Une autre voix s'excusa, se confondant en échos à l'infini. Il l'écouta avec une patience qu'il ignorait posséder, l'écouta lui et ses regrets, découvrant avec surprise des yeux violets comme les siens dans le visage de son interlocuteur. Il ne voulait pas les écouter, ces excuses, mais il ignorait pouvoir distinguer aussi bien.

-Je m'en fiche, déclara-t-il lorsque les échos se furent tus.

Ses paroles trouvèrent une teinte violette, presque rougeâtre, la couleur du sang et de la colère, elles s'étirèrent en douceur et en brûlures. Il percevait maintenant en lui-même des blessures et des sanglots comme ceux de la femme qui n'était pas sa mère. Mais les échos étaient résolument vains, n'apportant sur eux aucun soulagement, juste d'autres entailles. Il ne voulait pas de ces remords. Ils réveillaient de vieilles blessures qu'il croyait guéries ou du moins refermées.

-Je m'en fiche! hurla-t-il alors, tout ce pourpre dégoulinant de sa voix.

L'autre se tut.

-Je m'en fiche, répéta-t-il, une troisième fois, les mots comme des coups de marteau. Je me fiche de ce que tu m'as fait ou de ce que tu aurais pu faire. Je me fiche de qui tu es. Je veux juste…

Elle.

-Je veux juste oublier.

L'autre paraissait triste. Lui-même s'arrêta pour tenter d'extirper quelque chose de sa mémoire… n'importe quoi pour adoucir ses mots.

-Tu l'as préféré, dit-il sans savoir encore de qui il parlait.

Une troisième personne… un homme lui aussi avec les yeux violets. Beaucoup de douceur, beaucoup de sang aussi, et le vide tellement grand que lui-même n'aurait jamais pu le remplir.

-Mattheus, murmura-t-il.

-Je suis désolé.

-Je sais.

Y avait-il autre chose à dire?

-M'as-tu aimé? Même brièvement?

-Tu es mon neveu, énonça l'autre. Tu es le fils de mon frère et je… Mattheus et toi étiez ma responsabilité. Mes héritiers.

-M'as-tu aimé?

-Oui.

-Est-ce la vérité?

-Tu préférerais que ce soit un mensonge?

-Je ne suis pas ton fils! Je n'ai jamais demandé à être de ta famille.
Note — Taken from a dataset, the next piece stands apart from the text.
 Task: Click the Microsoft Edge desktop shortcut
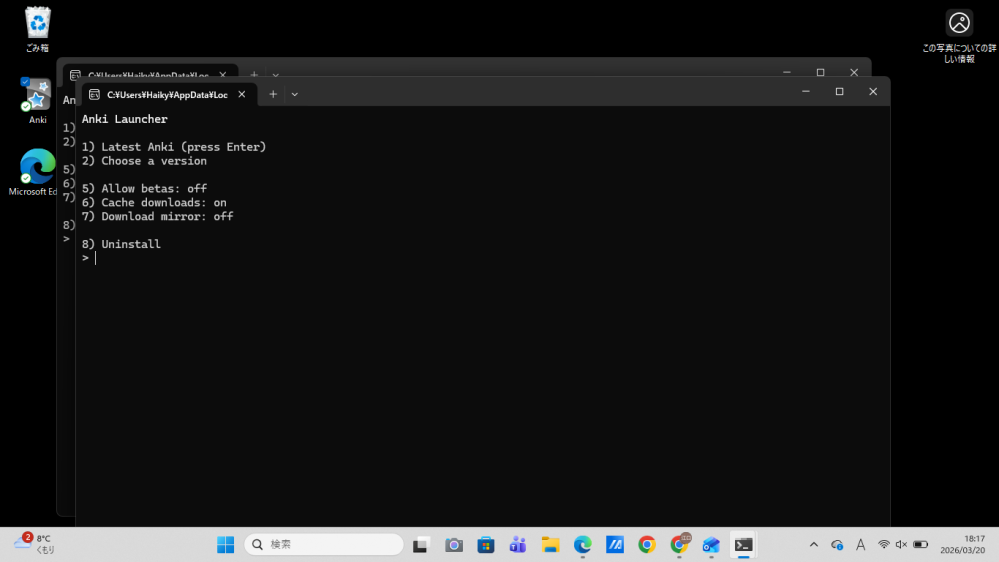(x=37, y=167)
Un silence. Une expiration.

-Je sais.

L'autre baissa les yeux et lui-même en fut étonné. On aurait dit un aveu de faiblesse. Ou une acceptation de la vérité, aussi laide et dure soit-elle.

-Mais je suis sincère.

Lui fixa les yeux de l'autre, les yeux violets comme les siens, jusqu'à ce qu'il s'aperçoive qu'il avait disparu, et l'écho de la dernière phrase, ce n'est pas le moment, je m'en veux tellement. Il ne put s'empêcher de sourire.
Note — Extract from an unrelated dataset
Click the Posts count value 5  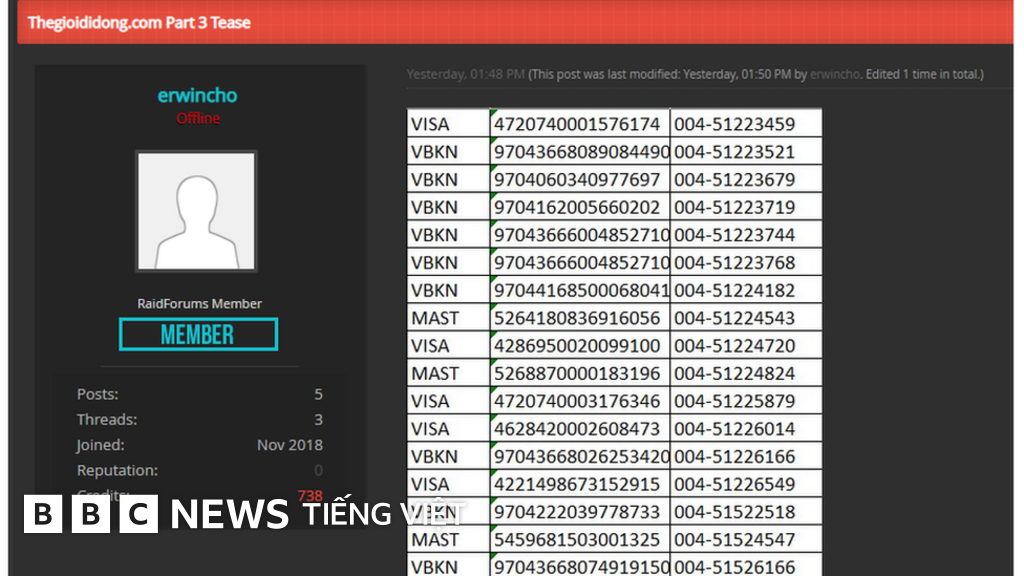[x=318, y=394]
Il mit un moment, par la suite, à s'apercevoir qu'il n'était plus seul. Deux petites silhouettes marchaient derrière lui, deux petites ombres qui se tenaient par la main.

-Miezella, dit-il en tendant la main. Mirenel.

Elles étaient ses filles. Ses grands amours! Il savait qu'il les aimait. Mais la plus grande recula d'un pas, des éclats sombres voletant autour d'elle. Il mit une seconde à comprendre que c'était de la terreur. La plus petite avait déjà attrapé sa main tendue en riant d'un très joli violet pâle. Chez elle c'était la couleur du bonheur et non de la colère, comme il apprendrait plus tard.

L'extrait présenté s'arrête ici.